I know my colleague, the member for Ottawa West--Nepean and President of the Treasury Board, shares these sentiments. I look forward to working with him to give our public service and servants the respect they deserve and the instruments they need to continue serving their fellow citizens with pride, integrity and independence.

The election on January 23 did not just bring a new government and a new political party to power. That has happened many times in our history. But seldom do voters decide to make a more profound, more radical change in the calibre of their elected representatives. That is what happened on January 23. Canadians renounced a philosophy of government, a concept of federalism, that led to the worst abuses in recent years, and embraced a new vision of our future.

For too long, the former government acted as though Quebec was its to plunder. Illegally, with tricks and lies, it took whatever it could. The former Prime Minister banned members and officials from the party for life because their actions were simply indefensible.

At first blush, the Federal Accountability Act, the first piece of legislation we plan to introduce, may seem complicated to many Canadians. Yet it can be summed up in just two words: never again.

The throne speech referred to our government's commitment to address any fiscal imbalance so that all governments have access to the resources they need to meet their responsibilities. This imbalance reached dangerous levels under the former government. Our commitment to deal with this problem is very ambitious. But as with all our priorities, we have not chosen the easy way. We will focus on what is important and urgent. We may be a minority government, but we do not intend to be a caretaker government. We want to be a decisive government that takes action.

Fiscal imbalance is not just a Quebec issue. It is a Canadian problem which affects nearly all provincial governments. It also affects our cities even more where 80% of Canadians live. This is why we have put it on the top of our agenda, not because we think it is easy to accomplish but because we believe it must be done.

During another time not so long ago, I had the privilege of serving in another parliament, at the Quebec National Assembly.
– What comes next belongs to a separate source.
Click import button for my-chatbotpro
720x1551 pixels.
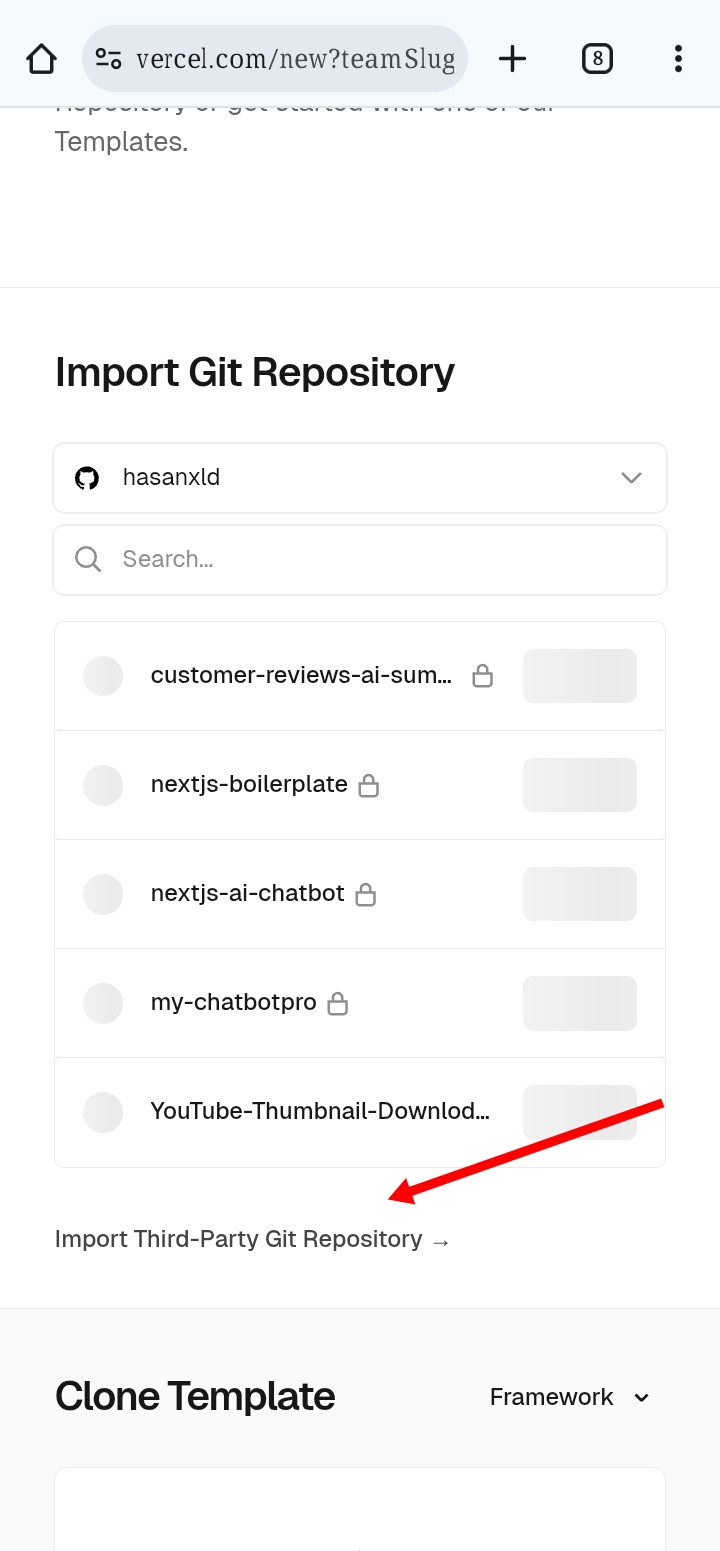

I have already noticed some differences, but I see in my new colleagues around me today the same dedication to strengthening their nation and the same desire to serve their constituents. That is why I want to congratulate the hon. members from all the parties and the independent member from the riding of Portneuf on their recent election or reelection. They already have my admiration and they can count on my cooperation.

Upon entering this room as a member for the first time the day before yesterday, I must admit that some memories came back to me. For instance, I remember the sense of trust and solidarity that existed between then Premier Bourassa and Prime Minister Mulroney. This sense of cooperation between these two remarkable leaders, which was applied in the interest of all Canadians, served the interest of Quebec quite well.

No one can deny that there currently exists between the new Government of Canada and the Government of Quebec a community of similar ideas and ideals that can only result in great accomplishments.

When I was in the National Assembly there was no Conservative party, but there was a sovereignist party, a close relative of my new friends at the Bloc Québécois. That is another reason why I do not feel out of place here. There is common ground everywhere. It was no so long ago that sovereignists hoped that Robert Bourassa would support Quebec independence one day. In the end, he was a fine example of how the interests of Quebec and the integrity of Canada could both be served.

Today the sovereignists are saying they will support some of the promises the Prime Minister made about Quebec during the last election campaign, such as Quebec's involvement in UNESCO, because that could possibly serve the separatist cause. I would say to them, amicably but frankly, that the success of our commitments toward Quebeckers will not be to demonstrate that independence is possible. On the contrary, it will demonstrate that it is not necessary. We will prove that federalism works well when it is well thought out and well managed.